Query of the National Inpatient Sample Database (2005-2008) identified 106,729 patients who underwent resection for GI malignancy; 1479 (1.4%) had cirrhosis. The association of cirrhosis with postoperative outcomes was examined. The primary outcome measure was in-hospital mortality. Secondary outcomes included length-of-stay (LOS) and discharge to long-term care facility (LTCF).
Cirrhotic patients had higher risk of in-hospital mortality (8.9% vs 2.8%, P < .001), longer LOS (11.5 ± 0.26 vs 10.0 ± 0.03 days, P < .001), and higher rate of discharge to LTCF (19.0% vs 15.7%, P < .001). Mortality was highest in patients with moderate to severe liver dysfunction (21.5% vs 6.5%, P < .001). On multivariate analysis, cirrhosis was an independent predictor of in-hospital mortality (odds ratio [OR], 3.0; 95% confidence interval [CI] 2.5-3.7) and nonhome discharge (OR, 1.7; 95% CI, 1.4-2.0). In cirrhotic patients, moderate to severe liver dysfunction was the only independent predictor of in-hospital mortality (OR, 4.03; 95% CI, 2.7-5.9), but did not predict discharge disposition.

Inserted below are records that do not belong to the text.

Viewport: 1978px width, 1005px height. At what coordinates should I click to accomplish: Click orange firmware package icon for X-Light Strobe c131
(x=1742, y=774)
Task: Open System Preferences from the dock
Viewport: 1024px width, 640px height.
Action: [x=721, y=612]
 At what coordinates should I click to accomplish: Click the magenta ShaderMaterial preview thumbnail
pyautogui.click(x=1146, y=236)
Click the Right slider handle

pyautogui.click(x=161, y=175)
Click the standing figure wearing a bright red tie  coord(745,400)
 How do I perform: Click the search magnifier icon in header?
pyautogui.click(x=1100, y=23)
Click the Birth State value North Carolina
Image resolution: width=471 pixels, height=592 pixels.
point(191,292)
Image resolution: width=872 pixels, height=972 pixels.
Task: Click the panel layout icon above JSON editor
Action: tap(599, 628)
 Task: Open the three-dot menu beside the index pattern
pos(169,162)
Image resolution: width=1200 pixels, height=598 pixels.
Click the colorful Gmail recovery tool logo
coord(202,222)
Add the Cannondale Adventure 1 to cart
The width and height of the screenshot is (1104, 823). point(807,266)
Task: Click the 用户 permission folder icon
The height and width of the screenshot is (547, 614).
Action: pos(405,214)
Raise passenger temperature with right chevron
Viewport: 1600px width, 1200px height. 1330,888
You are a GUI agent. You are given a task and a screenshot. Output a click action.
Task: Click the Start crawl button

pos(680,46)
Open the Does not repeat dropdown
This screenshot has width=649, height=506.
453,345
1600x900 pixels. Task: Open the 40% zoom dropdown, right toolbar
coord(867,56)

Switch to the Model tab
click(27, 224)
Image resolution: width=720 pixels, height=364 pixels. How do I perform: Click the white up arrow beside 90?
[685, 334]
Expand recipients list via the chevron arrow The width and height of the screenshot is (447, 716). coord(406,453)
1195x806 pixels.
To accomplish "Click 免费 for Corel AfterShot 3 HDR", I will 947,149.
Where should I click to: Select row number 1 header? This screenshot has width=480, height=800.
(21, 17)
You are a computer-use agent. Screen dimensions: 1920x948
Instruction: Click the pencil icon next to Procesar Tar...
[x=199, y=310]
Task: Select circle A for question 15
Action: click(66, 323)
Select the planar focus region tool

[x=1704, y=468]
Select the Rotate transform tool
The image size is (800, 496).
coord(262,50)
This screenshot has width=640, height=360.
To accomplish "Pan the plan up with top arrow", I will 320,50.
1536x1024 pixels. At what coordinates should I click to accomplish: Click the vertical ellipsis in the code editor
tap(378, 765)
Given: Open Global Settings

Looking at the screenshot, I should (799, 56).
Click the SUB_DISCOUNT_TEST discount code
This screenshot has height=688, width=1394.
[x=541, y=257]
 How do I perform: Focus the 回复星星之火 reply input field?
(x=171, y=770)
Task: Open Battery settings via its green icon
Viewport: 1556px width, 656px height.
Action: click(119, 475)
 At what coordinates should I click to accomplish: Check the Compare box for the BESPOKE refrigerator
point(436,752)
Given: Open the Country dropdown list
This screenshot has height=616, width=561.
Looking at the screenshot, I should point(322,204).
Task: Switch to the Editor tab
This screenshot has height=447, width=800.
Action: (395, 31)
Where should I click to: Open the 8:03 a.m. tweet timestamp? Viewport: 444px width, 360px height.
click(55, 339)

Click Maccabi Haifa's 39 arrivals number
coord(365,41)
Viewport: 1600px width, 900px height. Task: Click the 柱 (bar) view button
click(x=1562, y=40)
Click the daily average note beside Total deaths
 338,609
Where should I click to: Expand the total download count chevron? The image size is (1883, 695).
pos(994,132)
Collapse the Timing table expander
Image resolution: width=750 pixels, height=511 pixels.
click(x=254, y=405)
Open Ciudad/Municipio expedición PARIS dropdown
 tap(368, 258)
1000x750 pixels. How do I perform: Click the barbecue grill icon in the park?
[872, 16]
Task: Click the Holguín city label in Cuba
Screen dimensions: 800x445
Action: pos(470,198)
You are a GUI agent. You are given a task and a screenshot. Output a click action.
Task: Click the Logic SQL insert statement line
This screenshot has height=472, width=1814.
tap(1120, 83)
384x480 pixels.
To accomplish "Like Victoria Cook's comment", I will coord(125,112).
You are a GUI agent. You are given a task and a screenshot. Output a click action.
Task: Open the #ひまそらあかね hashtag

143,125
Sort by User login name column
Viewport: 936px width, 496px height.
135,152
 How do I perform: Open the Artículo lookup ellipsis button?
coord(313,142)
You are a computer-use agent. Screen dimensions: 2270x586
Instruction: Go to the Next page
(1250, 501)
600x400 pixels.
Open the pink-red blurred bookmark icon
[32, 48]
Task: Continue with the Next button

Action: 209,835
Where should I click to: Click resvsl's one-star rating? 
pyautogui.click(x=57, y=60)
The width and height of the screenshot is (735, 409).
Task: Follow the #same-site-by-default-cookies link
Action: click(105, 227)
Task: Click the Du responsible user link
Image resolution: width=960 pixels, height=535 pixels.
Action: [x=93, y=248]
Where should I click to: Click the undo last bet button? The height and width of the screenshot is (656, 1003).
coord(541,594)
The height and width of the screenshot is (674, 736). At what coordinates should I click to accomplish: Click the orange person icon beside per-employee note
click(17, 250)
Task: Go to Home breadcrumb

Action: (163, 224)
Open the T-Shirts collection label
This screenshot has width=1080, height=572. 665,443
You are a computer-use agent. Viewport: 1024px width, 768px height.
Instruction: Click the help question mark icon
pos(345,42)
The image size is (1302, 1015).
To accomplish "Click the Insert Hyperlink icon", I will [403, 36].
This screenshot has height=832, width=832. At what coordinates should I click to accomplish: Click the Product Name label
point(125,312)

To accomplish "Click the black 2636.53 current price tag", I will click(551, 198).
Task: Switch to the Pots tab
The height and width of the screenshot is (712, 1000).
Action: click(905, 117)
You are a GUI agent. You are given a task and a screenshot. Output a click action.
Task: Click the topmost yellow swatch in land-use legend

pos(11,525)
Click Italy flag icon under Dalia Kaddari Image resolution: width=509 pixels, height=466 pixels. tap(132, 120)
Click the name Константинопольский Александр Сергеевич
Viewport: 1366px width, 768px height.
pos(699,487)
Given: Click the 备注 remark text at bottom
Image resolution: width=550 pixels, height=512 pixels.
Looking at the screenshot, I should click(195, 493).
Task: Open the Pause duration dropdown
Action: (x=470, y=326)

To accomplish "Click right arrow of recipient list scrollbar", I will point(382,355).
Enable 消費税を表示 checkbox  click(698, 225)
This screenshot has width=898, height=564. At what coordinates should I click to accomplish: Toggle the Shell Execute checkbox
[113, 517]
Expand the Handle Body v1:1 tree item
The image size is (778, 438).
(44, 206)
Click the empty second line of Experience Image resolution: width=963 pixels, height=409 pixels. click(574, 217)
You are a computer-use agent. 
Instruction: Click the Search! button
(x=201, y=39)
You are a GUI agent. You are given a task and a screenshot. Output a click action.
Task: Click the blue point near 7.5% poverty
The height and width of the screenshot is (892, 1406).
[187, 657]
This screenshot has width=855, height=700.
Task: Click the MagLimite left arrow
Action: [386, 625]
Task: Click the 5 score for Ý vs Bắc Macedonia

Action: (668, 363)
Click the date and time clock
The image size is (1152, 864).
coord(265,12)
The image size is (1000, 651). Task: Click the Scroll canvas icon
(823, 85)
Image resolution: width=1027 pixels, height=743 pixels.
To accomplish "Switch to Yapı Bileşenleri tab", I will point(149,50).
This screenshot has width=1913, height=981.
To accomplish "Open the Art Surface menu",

Resection of GI malignancy in cirrhotics is associated with poor early postoperative and transitional outcomes, with severity of liver disease being the primary determinant of postoperative mortality. These data suggest that GI cancer operations can be performed safely in well-selected cirrhotic patients with mild liver dysfunction. Cancer 2012;3494–3500. © 2011 American Cancer Society.